The bookish calm of a public library might not seem like the most obvious place to hunt for terrorists, but according to a report, the FBI and other US law enforcement agencies involved in counter-terrorism have made more than 200 requests for information about borrowers from libraries since September 11.
A list of people who had borrowed a book about Osama bin Laden was among the information to have been demanded since the introduction of the patriot act, the legislation that has enhanced the government's powers to investigate alleged terrorist activity after the attacks on the World Trade Centre and the Pentagon.
The power to subpoena library records has been fiercely resisted by the American Library Association, which believes it could put people off reading certain books or subjects.

It commissioned the study after the justice department sought to play down the likely number of requests for library records.

"What this says to us is that agents are coming to libraries and they are asking for information at a level that is significant, and the findings are completely contrary to what the justice department has been trying to convince the public [of]," Emily Sheketoff, the executive director of the library association's Washington office, told the New York Times.

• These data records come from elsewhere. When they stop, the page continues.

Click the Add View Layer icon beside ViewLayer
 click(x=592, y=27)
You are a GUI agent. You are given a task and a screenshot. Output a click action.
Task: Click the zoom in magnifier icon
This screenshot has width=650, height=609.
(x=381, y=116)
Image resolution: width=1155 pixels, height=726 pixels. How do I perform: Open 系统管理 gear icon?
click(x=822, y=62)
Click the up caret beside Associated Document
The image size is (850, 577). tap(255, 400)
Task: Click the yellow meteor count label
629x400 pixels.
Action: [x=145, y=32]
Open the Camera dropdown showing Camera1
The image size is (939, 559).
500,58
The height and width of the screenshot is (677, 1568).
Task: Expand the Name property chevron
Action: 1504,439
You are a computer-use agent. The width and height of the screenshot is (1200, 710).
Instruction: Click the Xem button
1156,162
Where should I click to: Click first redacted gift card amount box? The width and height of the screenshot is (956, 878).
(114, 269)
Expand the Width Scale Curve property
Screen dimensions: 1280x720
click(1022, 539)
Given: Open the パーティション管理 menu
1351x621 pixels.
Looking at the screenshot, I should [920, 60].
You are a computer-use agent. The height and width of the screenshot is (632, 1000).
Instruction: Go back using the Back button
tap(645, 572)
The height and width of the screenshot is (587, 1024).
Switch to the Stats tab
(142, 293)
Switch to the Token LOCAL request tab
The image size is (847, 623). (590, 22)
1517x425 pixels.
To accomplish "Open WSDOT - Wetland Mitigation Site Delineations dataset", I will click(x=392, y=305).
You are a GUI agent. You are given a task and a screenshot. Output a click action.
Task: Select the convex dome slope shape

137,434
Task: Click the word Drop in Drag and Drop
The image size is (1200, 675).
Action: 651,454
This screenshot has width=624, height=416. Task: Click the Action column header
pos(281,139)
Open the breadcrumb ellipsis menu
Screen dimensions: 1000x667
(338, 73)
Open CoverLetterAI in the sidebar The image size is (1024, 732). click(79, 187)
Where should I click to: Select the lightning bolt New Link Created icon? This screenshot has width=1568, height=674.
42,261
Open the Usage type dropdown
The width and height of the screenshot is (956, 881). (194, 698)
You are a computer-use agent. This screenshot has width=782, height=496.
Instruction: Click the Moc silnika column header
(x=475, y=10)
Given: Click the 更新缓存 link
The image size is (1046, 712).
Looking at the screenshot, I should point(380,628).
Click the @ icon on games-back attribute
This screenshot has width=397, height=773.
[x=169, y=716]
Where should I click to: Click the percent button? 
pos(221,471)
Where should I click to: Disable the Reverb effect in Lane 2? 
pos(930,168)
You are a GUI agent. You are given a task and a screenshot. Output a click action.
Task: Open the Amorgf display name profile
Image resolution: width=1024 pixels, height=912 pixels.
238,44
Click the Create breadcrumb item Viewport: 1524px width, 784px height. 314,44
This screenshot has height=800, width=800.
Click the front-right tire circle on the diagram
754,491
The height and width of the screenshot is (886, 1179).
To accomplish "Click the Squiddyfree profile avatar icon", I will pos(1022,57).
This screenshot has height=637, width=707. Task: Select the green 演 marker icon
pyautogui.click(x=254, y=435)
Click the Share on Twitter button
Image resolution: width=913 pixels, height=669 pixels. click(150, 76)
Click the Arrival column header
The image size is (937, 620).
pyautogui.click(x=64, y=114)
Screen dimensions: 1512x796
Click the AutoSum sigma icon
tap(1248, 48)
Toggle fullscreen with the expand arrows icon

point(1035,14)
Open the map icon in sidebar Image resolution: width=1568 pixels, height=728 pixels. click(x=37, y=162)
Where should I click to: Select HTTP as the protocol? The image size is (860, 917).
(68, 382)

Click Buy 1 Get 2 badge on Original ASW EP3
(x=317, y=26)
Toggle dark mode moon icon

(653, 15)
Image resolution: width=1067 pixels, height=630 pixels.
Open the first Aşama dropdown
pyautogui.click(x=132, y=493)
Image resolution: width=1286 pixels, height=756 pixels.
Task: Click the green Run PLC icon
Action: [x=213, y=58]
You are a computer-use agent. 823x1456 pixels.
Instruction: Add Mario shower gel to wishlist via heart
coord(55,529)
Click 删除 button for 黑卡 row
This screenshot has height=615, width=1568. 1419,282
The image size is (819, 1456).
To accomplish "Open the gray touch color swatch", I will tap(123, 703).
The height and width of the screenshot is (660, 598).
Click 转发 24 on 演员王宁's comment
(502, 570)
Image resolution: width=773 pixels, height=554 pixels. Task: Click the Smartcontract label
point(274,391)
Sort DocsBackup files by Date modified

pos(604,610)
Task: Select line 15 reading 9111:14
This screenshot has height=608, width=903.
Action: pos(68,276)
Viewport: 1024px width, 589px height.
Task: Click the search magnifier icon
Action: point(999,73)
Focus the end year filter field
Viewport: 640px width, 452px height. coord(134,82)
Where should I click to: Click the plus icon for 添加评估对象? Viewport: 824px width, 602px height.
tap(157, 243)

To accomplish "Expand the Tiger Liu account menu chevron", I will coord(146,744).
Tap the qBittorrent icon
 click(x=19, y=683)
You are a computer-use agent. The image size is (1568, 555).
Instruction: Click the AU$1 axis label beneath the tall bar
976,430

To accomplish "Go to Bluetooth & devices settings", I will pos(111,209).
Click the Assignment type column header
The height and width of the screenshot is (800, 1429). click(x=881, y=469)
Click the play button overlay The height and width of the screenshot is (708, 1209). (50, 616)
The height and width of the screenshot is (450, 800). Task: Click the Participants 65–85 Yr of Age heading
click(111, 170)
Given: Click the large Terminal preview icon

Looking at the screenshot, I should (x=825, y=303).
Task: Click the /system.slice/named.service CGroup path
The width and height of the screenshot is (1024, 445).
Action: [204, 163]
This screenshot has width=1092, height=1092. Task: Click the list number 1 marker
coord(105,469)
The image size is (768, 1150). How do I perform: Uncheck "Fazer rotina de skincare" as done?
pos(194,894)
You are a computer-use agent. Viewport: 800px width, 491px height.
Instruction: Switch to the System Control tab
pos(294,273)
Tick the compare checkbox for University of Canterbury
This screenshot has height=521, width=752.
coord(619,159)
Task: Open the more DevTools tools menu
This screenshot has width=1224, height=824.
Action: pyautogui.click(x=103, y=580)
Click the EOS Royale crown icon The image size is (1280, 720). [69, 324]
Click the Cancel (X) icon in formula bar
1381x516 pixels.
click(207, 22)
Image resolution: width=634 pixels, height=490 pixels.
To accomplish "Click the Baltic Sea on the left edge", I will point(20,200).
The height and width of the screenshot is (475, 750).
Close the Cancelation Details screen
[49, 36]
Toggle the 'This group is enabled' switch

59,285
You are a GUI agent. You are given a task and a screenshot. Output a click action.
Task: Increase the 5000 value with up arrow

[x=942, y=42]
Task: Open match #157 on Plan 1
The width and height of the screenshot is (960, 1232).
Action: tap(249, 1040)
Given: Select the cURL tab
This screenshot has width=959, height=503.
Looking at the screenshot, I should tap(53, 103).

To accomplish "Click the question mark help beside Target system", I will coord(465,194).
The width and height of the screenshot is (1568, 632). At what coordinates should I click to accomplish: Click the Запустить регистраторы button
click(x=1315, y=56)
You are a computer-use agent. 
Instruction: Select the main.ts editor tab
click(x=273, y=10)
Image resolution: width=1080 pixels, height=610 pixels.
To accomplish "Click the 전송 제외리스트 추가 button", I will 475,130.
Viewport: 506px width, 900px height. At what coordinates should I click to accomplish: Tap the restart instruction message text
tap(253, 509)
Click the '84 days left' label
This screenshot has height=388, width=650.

The use of the patriot act to request information from librarians came to public attention last year when a library in Washington state received a demand for information after a user took out a book on Bin Laden and found a handwritten note in the margin that said: "Hostility toward America is a religious duty and we hope to be rewarded by God."

The borrower went to the FBI who in turn went to the library seeking names and information on borrowers who had taken out the biography since 2001.

The library turned down the request and fought a subsequent subpoena.

Critics claim that the patriot act is an infringement of civil liberties and that it has increasingly been the subject of debate in Congress.